Aim of the exercise: Each entry below is to be duplicated verbatim.

____ Supplied records

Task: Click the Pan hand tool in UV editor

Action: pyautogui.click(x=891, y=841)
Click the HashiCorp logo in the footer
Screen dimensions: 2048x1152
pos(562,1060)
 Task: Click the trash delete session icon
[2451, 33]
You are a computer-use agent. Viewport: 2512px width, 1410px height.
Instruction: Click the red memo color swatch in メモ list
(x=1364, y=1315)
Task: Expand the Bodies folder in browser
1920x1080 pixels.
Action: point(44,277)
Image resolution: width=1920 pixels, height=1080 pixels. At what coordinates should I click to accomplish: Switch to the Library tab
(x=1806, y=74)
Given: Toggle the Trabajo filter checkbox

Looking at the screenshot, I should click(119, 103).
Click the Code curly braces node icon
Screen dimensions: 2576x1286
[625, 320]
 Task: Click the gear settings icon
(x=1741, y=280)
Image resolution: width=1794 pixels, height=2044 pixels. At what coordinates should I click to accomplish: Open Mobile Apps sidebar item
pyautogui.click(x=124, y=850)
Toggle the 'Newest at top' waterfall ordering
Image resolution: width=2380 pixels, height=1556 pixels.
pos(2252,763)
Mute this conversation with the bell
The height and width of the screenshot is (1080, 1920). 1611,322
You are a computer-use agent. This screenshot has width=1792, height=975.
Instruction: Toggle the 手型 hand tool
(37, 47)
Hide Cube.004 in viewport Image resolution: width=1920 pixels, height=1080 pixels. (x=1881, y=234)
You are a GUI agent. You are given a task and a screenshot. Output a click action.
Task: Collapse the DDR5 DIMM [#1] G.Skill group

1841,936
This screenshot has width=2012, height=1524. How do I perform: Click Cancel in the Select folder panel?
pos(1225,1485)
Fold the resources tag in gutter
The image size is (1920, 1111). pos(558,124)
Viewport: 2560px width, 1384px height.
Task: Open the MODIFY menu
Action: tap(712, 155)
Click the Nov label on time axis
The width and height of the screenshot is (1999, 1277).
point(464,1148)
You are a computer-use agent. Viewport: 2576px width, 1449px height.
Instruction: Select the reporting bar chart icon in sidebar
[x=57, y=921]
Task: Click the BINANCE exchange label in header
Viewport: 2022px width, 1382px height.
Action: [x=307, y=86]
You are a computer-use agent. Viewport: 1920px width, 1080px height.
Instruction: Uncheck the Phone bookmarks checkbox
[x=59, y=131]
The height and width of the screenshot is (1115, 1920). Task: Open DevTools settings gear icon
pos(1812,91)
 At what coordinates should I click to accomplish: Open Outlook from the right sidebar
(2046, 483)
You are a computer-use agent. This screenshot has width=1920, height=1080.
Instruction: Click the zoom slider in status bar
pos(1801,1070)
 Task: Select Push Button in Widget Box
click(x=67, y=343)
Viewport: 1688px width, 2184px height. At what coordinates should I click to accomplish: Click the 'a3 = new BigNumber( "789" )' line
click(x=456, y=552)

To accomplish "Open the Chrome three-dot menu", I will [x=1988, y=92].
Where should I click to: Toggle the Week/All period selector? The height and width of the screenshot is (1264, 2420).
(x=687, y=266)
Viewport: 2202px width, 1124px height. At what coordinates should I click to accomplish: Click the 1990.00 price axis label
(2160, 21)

________

Final answer:
Task: Click the Pan hand tool in UV editor

Action: pyautogui.click(x=891, y=841)
Click the HashiCorp logo in the footer
Screen dimensions: 2048x1152
pos(562,1060)
 Task: Click the trash delete session icon
[2451, 33]
You are a computer-use agent. Viewport: 2512px width, 1410px height.
Instruction: Click the red memo color swatch in メモ list
(x=1364, y=1315)
Task: Expand the Bodies folder in browser
1920x1080 pixels.
Action: point(44,277)
Image resolution: width=1920 pixels, height=1080 pixels. At what coordinates should I click to accomplish: Switch to the Library tab
(x=1806, y=74)
Given: Toggle the Trabajo filter checkbox

Looking at the screenshot, I should click(119, 103).
Click the Code curly braces node icon
Screen dimensions: 2576x1286
[625, 320]
 Task: Click the gear settings icon
(x=1741, y=280)
Image resolution: width=1794 pixels, height=2044 pixels. At what coordinates should I click to accomplish: Open Mobile Apps sidebar item
pyautogui.click(x=124, y=850)
Toggle the 'Newest at top' waterfall ordering
Image resolution: width=2380 pixels, height=1556 pixels.
pos(2252,763)
Mute this conversation with the bell
The height and width of the screenshot is (1080, 1920). 1611,322
You are a computer-use agent. This screenshot has width=1792, height=975.
Instruction: Toggle the 手型 hand tool
(37, 47)
Hide Cube.004 in viewport Image resolution: width=1920 pixels, height=1080 pixels. (x=1881, y=234)
You are a GUI agent. You are given a task and a screenshot. Output a click action.
Task: Collapse the DDR5 DIMM [#1] G.Skill group

1841,936
This screenshot has width=2012, height=1524. How do I perform: Click Cancel in the Select folder panel?
pos(1225,1485)
Fold the resources tag in gutter
The image size is (1920, 1111). pos(558,124)
Viewport: 2560px width, 1384px height.
Task: Open the MODIFY menu
Action: tap(712, 155)
Click the Nov label on time axis
The width and height of the screenshot is (1999, 1277).
point(464,1148)
You are a computer-use agent. Viewport: 2576px width, 1449px height.
Instruction: Select the reporting bar chart icon in sidebar
[x=57, y=921]
Task: Click the BINANCE exchange label in header
Viewport: 2022px width, 1382px height.
Action: [x=307, y=86]
You are a computer-use agent. Viewport: 1920px width, 1080px height.
Instruction: Uncheck the Phone bookmarks checkbox
[x=59, y=131]
The height and width of the screenshot is (1115, 1920). Task: Open DevTools settings gear icon
pos(1812,91)
 At what coordinates should I click to accomplish: Open Outlook from the right sidebar
(2046, 483)
You are a computer-use agent. This screenshot has width=1920, height=1080.
Instruction: Click the zoom slider in status bar
pos(1801,1070)
 Task: Select Push Button in Widget Box
click(x=67, y=343)
Viewport: 1688px width, 2184px height. At what coordinates should I click to accomplish: Click the 'a3 = new BigNumber( "789" )' line
click(x=456, y=552)

To accomplish "Open the Chrome three-dot menu", I will [x=1988, y=92].
Where should I click to: Toggle the Week/All period selector? The height and width of the screenshot is (1264, 2420).
(x=687, y=266)
Viewport: 2202px width, 1124px height. At what coordinates should I click to accomplish: Click the 1990.00 price axis label
(2160, 21)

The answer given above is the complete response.